[Stored items from a collection]
************
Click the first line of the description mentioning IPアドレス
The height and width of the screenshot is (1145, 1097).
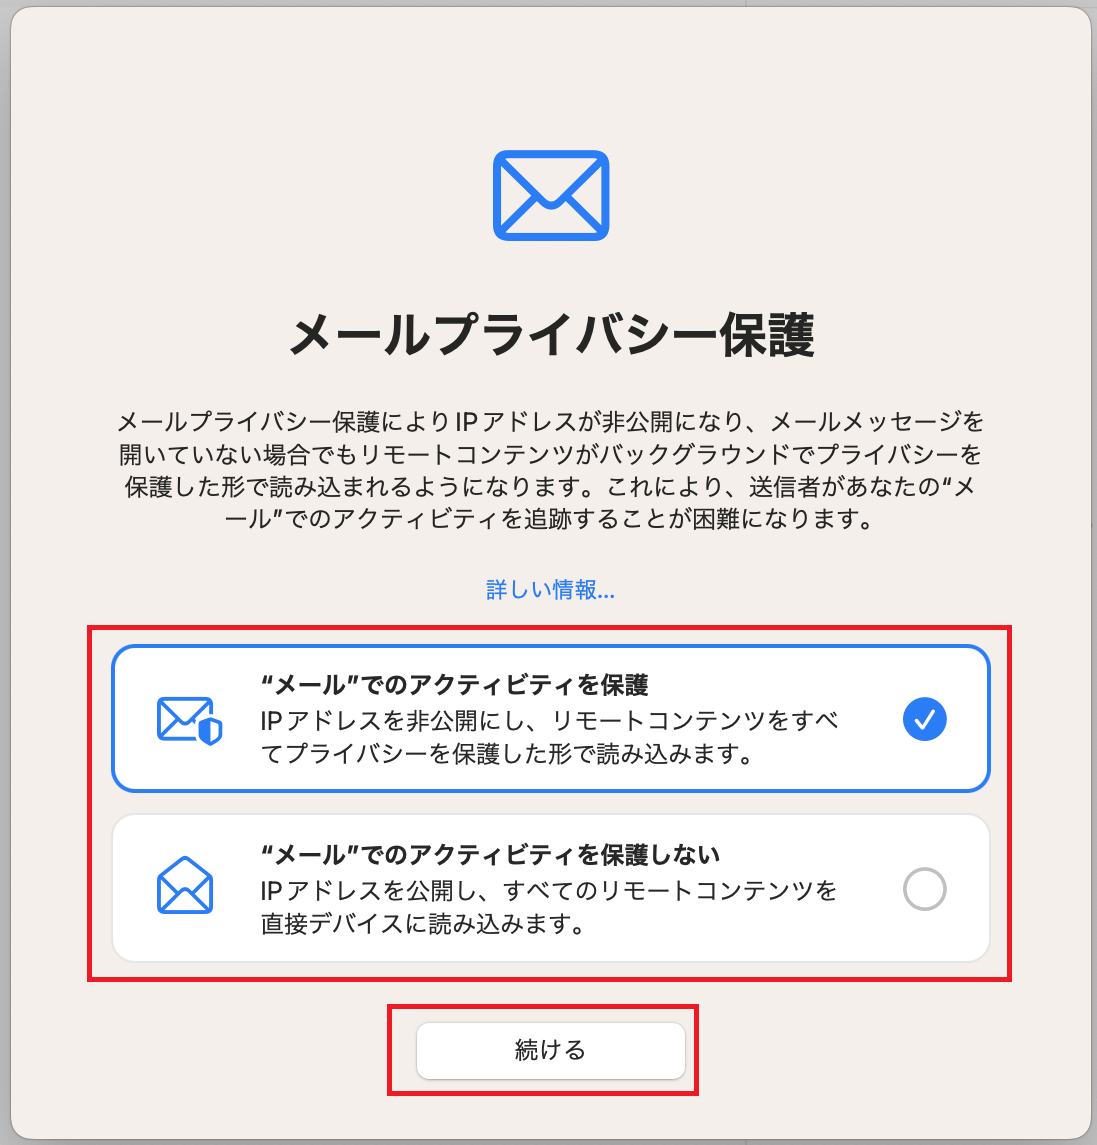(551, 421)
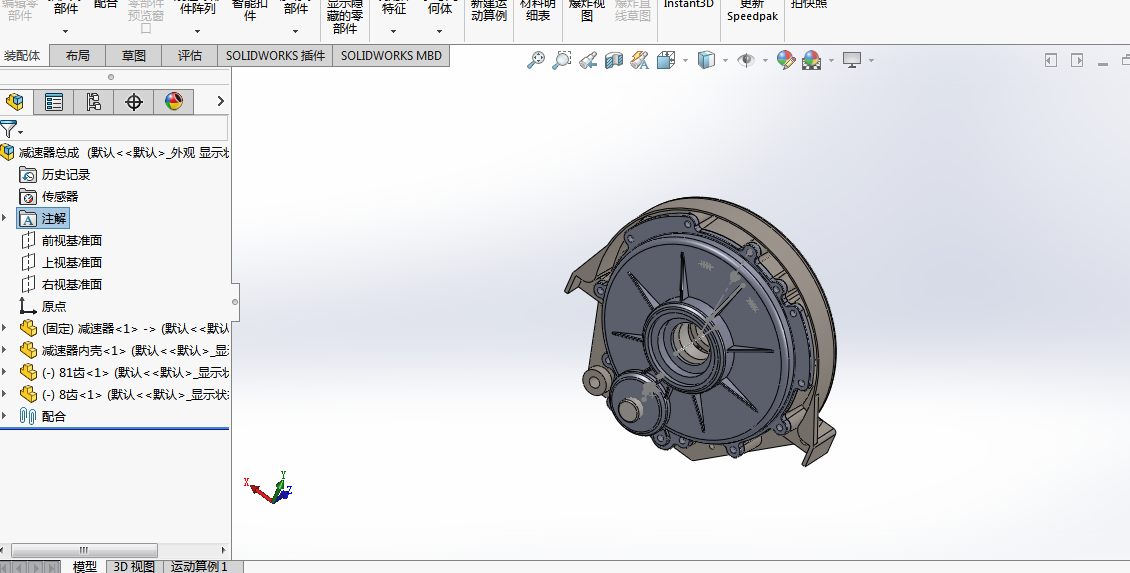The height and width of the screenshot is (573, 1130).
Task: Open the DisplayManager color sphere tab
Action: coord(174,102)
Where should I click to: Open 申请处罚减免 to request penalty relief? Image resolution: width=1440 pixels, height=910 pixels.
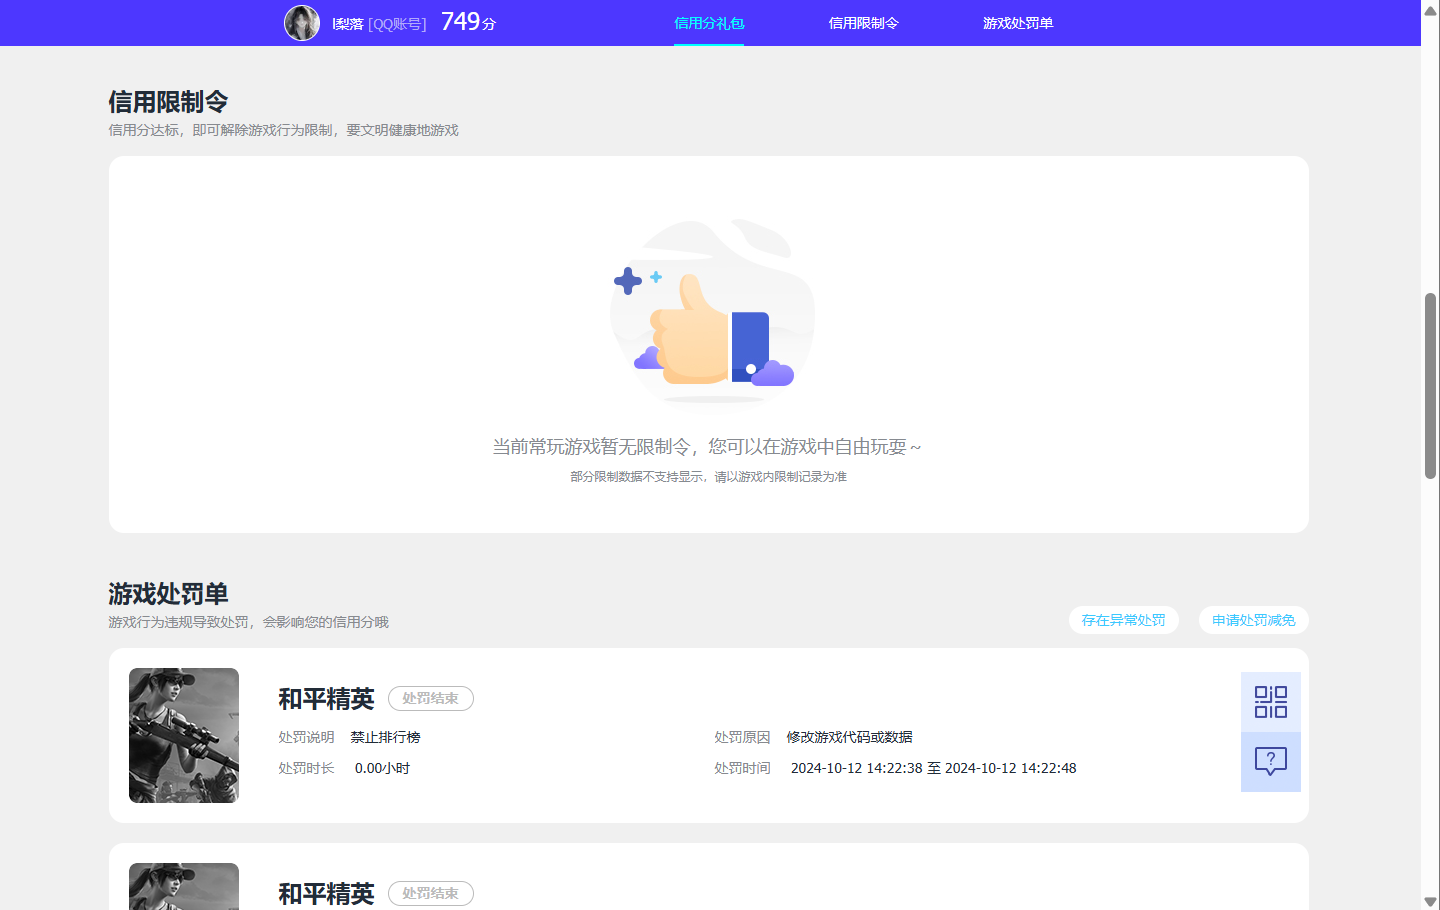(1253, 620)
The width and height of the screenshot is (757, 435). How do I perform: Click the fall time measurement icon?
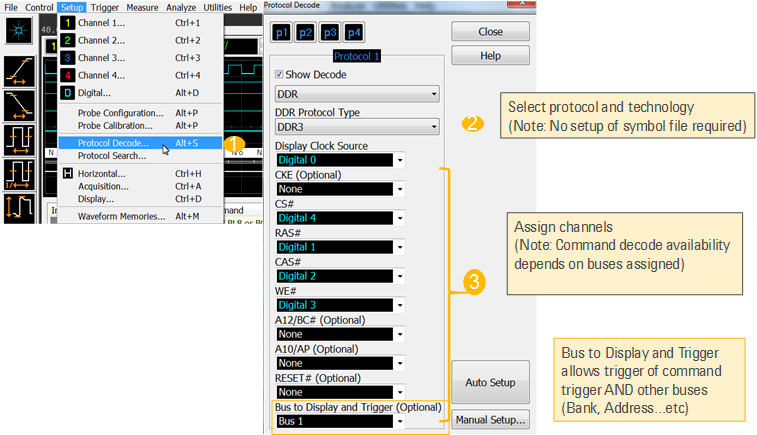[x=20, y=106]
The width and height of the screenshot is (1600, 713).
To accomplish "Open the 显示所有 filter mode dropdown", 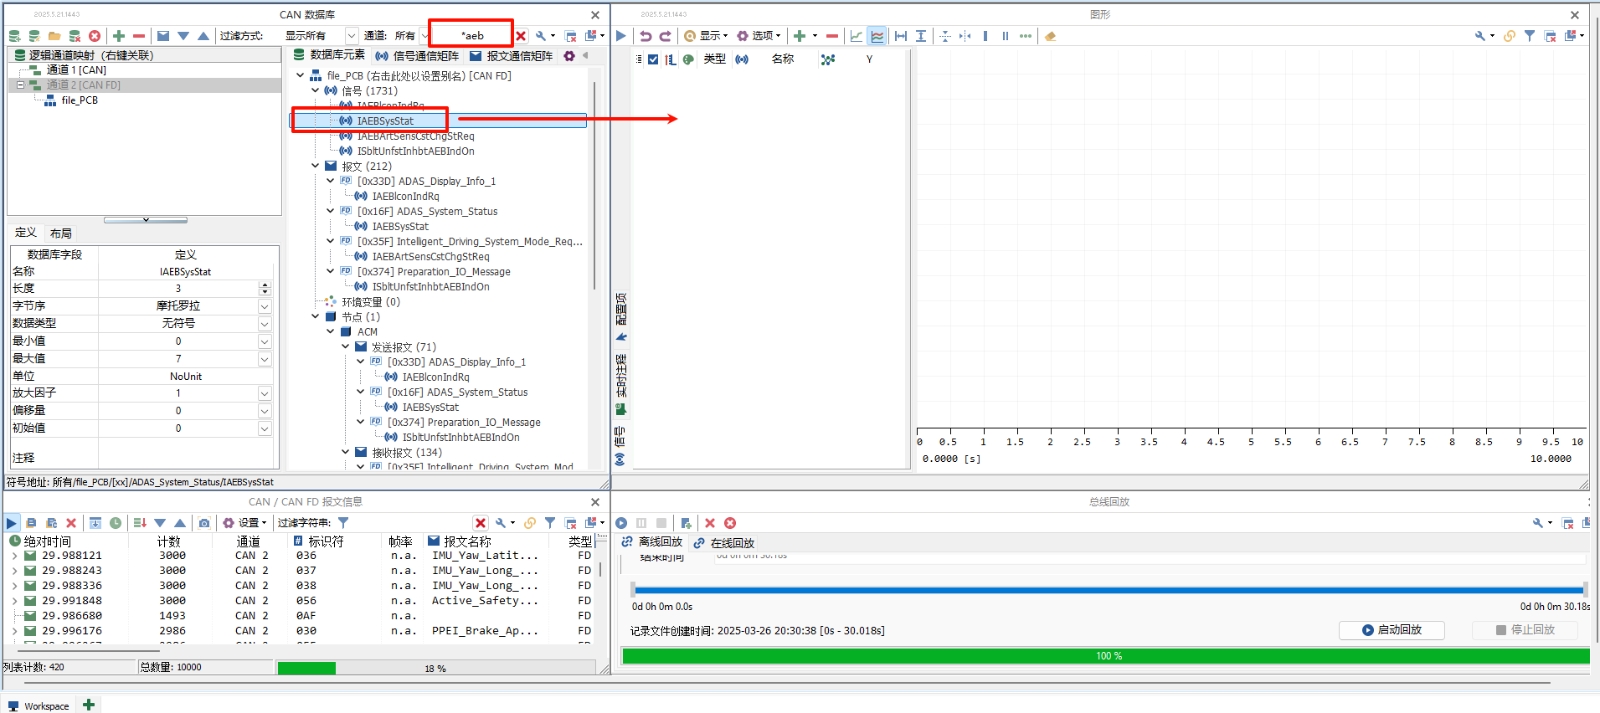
************
### PROBLEM REQUIREMENTS
Each entry must be set down word for word; no image may be carried over.

### TASK RESULT
Click the first line of the description mentioning IPアドレス
The height and width of the screenshot is (1145, 1097).
(551, 421)
The height and width of the screenshot is (573, 1130).
Task: Open the DisplayManager color sphere tab
Action: coord(174,102)
Where should I click to: Open 申请处罚减免 to request penalty relief? Image resolution: width=1440 pixels, height=910 pixels.
(1253, 620)
The width and height of the screenshot is (757, 435). How do I perform: Click the fall time measurement icon?
[x=20, y=106]
The width and height of the screenshot is (1600, 713).
To accomplish "Open the 显示所有 filter mode dropdown", 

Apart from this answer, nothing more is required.